El manguito rotador es un grupo de músculos y tendones que estabilizan y mueven el hombro. En el gimnasio, las lesiones suelen aparecer por sobrecarga repetida, técnica incorrecta al levantar peso por encima de la cabeza, o por una lesión aguda.

Muchas molestias pueden mejorar con tratamiento no quirúrgico bien dirigido, pero es clave reconocer señales de alarma e iniciar un programa de ejercicio terapéutico adecuado lo antes posible.

¿Qué es el manguito rotador?

El manguito rotador son 4 tendones que ayudan a levantar y rotar el brazo.

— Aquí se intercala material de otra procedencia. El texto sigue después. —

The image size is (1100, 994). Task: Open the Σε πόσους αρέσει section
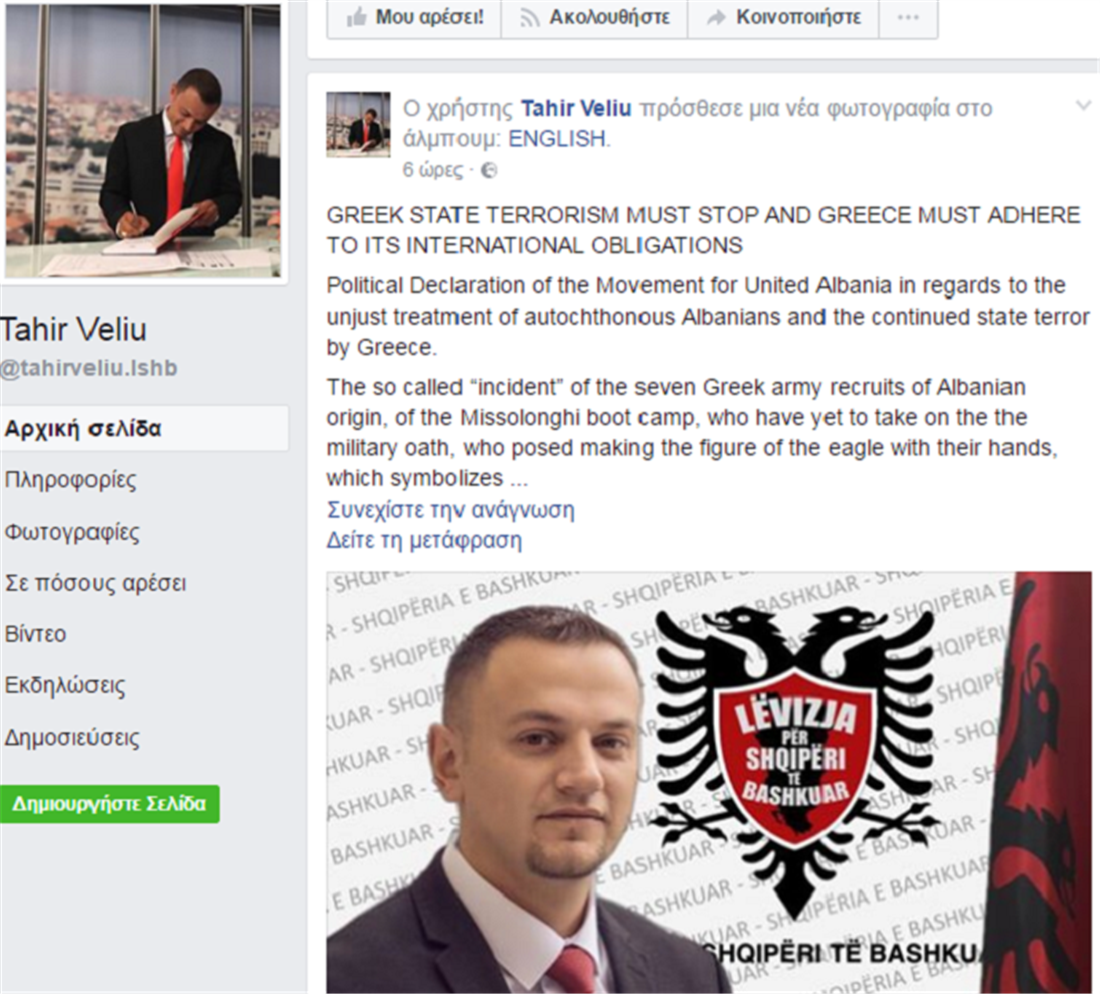coord(95,583)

Pueden inflamarse (tendinopatía), desgastarse (tendinosis) o romperse (desgarro o tear).

¿Cómo se siente?

Dolor en el lado o parte frontal del hombro, peor al levantar el brazo por encima de la cabeza, dolor nocturno que despierta, y sensación de debilidad al empujar o levantar.

Causa en el gimnasio

Cargas elevadas con mala técnica (press militar sin control, kipping pull-ups mal hechos), volumen excesivo sin progresión y poco trabajo de control escapular.

¿Cómo detectar que algo anda mal en el hombro?

Signos que deben encender la alarma:

  • Dolor al levantar el brazo por encima de la cabeza o al hacer press/jerk.
  • Dolor nocturno que interrumpe el sueño.
  • Pérdida notoria de fuerza (no puede hacer movimientos que antes sí hacía).
  • Empeoramiento progresivo y rigidez de hombro.

Tratamiento basado en la mejor evidencia

Primera línea: intervención conservadora (modificación de ejercicios + programa de ejercicio progresivo). Programas con ejercicios progresivos, cargados y específicos del manguito y la cintura escapular han mostrado beneficio en dolor y función.

Terapia manual y modalidades: pueden ayudar a corto plazo en algunos pacientes; suelen combinarse con ejercicio.

Infiltraciones (corticoides): pueden ofrecer alivio a corto plazo en pacientes sintomáticos, pero no sustituyen al ejercicio y deben usarse cuando están indicadas según la clínica.

Cirugía de hombro: no está indicada de entrada en la mayoría de los casos atraumáticos; revisiones y metaanálisis indican que la reparación quirúrgica no siempre es superior al tratamiento conservador en muchos desgarros atróficos o degenerativos. La decisión debe contemplar edad, demanda funcional, tamaño del desgarro y fracaso del tratamiento conservador.

Programa de ejercicio

Fase inicial (semanas 0–4): control del dolor, movilidad suave y ejercicios isométricos del manguito (30–60 seg x 3 repeticiones, 1–2 veces/día según tolerancia), control escapular (retracción, depresión escapular).

Fase de carga progresiva (semanas 4–12): ejercicios con resistencia progresiva (bandas, mancuernas ligeras) para supra/infraspinatus y rotadores internos/externos; trabajo excéntrico controlado y fortalecimiento de trapecio medio/inferior y romboides. Repeticiones 8–15, 2–3 series, 3 veces/semana.

Retorno al gimnasio: volver a ejercicios específicos (press, elevaciones) con progresión lenta del volumen y mejora de técnica; priorizar calidad de movimiento sobre kilos.

Seguimiento: reevaluar a las 6–12 semanas; si no mejora, considerar imagen (ecografía o resonancia) y valoración especializada.

Mitos y realidades

Mito: Si duele, hay que dejar de mover el hombro por completo.

Realidad: El reposo absoluto favorece rigidez y pérdida de fuerza. La evidencia apoya actividad modificada y ejercicio terapéutico dirigido.

Mito: Una prueba clínica positiva (Neer/Hawkins) confirma rotura.

Realidad: Las pruebas clínicas son útiles para sospechar la lesión, pero no son 100% exactas; se interpretan junto con la historia y, si es necesario, la imagen.

Mito: Operar es siempre mejor que fisioterapia.

Realidad: Para muchos desgarros degenerativos o pequeños, la evidencia no muestra superioridad clara de la cirugía frente al tratamiento conservador inicial.

Mito: Las máquinas son seguras; no necesito técnica.

Realidad: La técnica y la progresión son claves. Incluso con máquinas, la postura, la activación escapular y el control motor importan para prevenir sobrecarga del manguito.

Conclusión práctica

  • Si notas dolor persistente al levantar el brazo, dolor nocturno o pérdida de fuerza, reduce la carga y no ignores el síntoma.
  • Inicia un programa de ejercicio terapéutico progresivo y corrige la técnica de los ejercicios del gimnasio (especialmente press por encima de la cabeza).
  • Si tras 6–12 semanas de tratamiento conservador no hay mejoría significativa, remite para imagen y valoración especializada.